Tuesday, March 1, 2011
Matt Kemp's defense cause for concern
By Mark Simon
Matt Kemp isn’t just in need of an offensive improvement in 2011. As Jerry Crasnick alluded to in his piece on Tuesday, Kemp is in need of an upgrade on the defensive side, as well.
Kemp’s defensive numbers slipped as much as his offensive ones did in 2010. Baseball Info Solutions (BIS), which charts every batted ball in the major leagues based on how frequently it was turned into an out, rated Kemp 35th in its plus/minus among the 35 center fielders who played the most innings last season.
Kemp finished at minus-12. That means he made 12 fewer plays on batted balls than the average center fielder (leading to 23 total bases for opposing hitters).
That’s just part of a two-year decline for Kemp, who ranked 17th in that stat in 2008 and 28th in 2009.
Kemp had been able to offset this deficiency by keeping runners from taking extra bases, either with a quick recovery or a strong arm. That may have played a role in his winning a Gold Glove in 2009.
Last season, however, Kemp’s presence was a non-factor (see chart). Opponents were able to run on him as needed.
BIS has a formula that can convert those numbers into runs saved (the defensive statistical equivalent of Bill James' runs created measurement). In 2009, Kemp saved nine runs with his arm, second best among center fielders. In 2010, Kemp’s arm cost his team two runs, dropping him to 28th in the rankings.
Additionally, Baseball Info Solutions has video scouts chart every play into more than 80 categories (30-plus of "Good Fielding Plays", 50-plus categories of "Defensive Misplays").
Good Fielding Plays would be those that you would typically consider a "Web Gem Nominee" on "SportsCenter" or "Baseball Tonight." Defensive Misplays include slipping, overthrowing a cutoff man, having a ball bounce off the wall and roll past an outfielder and other issues.
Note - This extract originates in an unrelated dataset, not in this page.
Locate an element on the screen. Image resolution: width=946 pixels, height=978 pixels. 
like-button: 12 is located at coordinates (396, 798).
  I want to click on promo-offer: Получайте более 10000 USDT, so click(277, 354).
Kemp finished last season with 27 Good Fielding Plays and 33 Defensive Misplays and Errors. His minus-6 "net rating" tied for eighth worst out of 106 players who appeared in center field last season. Kemp’s biggest issues were dealing with outfield fences (he had six "wall misplays," tied for second most in the majors) and failing to hang on to the ball once he got a glove on it (which happened five times in 2010).
So although a return to form on the offensive side by Kemp is what many will be watching for this spring, it would be worthwhile to keep an eye on his defensive performance, as well.